Our new home was once part of the Warwick County Mental Asylum - that’s what psychiatric hospitals were called in those days - and was built in the Gothic style on a grand scale.
It was opened in 1852 and rapidly expanded, gradually acquiring neighbouring farms, and developed into what amounted to a self-contained village with a blacksmith, a chapel, cricket and football grounds, an orchestra, hairdresser and beautician, water from its own spring. It extended over nearly 500 acres and was pretty much self-sufficient, with patients growing and cooking their own food, putting on plays and hosting an annual fête.
If all this seems very different from our ideas of Victorian asylums, that is because it was very different.
The activities and the grounds in which they took place were part of the treatment regime. Occupational therapy we would call it now. But although the treatments were ahead of their time in some respects, they were also of their time. For example, Electro-Convulsive Therapy was used; so was LSD.
Nevertheless, under the direction of John Connolly and William Parsey, pioneers in the humane treatment of mental illness, Central Hospital (as it was renamed) became, relatively speaking, a centre of innovation and excellence, visited by specialists from all over the world.
But as you can see, they did a pretty good job.
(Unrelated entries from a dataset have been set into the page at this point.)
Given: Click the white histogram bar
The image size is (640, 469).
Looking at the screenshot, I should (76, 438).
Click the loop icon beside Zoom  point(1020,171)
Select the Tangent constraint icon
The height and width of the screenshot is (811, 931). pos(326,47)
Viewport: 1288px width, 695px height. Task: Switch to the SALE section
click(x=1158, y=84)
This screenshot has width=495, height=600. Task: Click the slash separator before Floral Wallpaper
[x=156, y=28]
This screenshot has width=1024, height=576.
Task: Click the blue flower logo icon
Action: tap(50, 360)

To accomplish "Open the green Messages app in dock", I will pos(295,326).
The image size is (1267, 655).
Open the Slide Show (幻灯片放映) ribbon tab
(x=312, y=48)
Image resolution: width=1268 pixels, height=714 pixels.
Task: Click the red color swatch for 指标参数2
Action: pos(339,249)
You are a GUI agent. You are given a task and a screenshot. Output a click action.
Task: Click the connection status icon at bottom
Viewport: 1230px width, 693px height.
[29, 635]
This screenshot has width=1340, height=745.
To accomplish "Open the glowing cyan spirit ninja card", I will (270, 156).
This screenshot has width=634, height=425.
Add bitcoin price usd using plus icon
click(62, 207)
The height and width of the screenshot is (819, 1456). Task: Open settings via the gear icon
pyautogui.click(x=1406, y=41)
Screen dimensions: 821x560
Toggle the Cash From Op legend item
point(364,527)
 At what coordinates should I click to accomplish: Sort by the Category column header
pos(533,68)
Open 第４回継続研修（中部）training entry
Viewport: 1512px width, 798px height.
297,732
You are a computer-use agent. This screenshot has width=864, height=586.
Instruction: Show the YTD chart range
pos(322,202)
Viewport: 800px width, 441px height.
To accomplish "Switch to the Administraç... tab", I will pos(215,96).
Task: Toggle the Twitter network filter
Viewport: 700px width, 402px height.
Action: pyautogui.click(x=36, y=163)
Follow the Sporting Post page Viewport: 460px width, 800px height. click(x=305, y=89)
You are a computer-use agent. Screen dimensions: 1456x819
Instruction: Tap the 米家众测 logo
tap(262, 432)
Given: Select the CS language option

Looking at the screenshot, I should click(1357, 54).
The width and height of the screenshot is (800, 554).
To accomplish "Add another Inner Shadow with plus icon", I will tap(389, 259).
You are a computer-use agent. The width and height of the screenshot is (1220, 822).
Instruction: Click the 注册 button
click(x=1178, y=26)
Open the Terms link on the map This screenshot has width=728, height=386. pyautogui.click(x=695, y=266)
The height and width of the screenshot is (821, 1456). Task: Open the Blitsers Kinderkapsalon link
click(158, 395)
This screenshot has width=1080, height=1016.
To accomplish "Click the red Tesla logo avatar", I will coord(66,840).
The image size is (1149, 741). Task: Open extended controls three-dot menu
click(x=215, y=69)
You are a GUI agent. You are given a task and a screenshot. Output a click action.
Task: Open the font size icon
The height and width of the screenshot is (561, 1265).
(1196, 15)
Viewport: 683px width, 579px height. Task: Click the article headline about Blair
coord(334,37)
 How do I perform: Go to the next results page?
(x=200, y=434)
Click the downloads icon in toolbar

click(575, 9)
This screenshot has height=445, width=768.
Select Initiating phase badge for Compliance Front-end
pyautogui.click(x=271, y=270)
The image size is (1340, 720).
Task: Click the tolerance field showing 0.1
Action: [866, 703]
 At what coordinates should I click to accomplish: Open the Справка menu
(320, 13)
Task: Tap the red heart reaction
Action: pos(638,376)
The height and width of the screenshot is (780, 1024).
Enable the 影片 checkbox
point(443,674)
Yes, there are many new houses built, but much of the landscaped grounds was retained and the original building sympathetically converted into homes.
One of which is now ours. Location, location, location - and the rest is history.
Today from the everysmith vaults: I’m listening to Close by James Knight. It’s a song cycle and it’s about as personal and heart-rending as any piece of music as I know. Including Four Last Songs and the Last Quartets.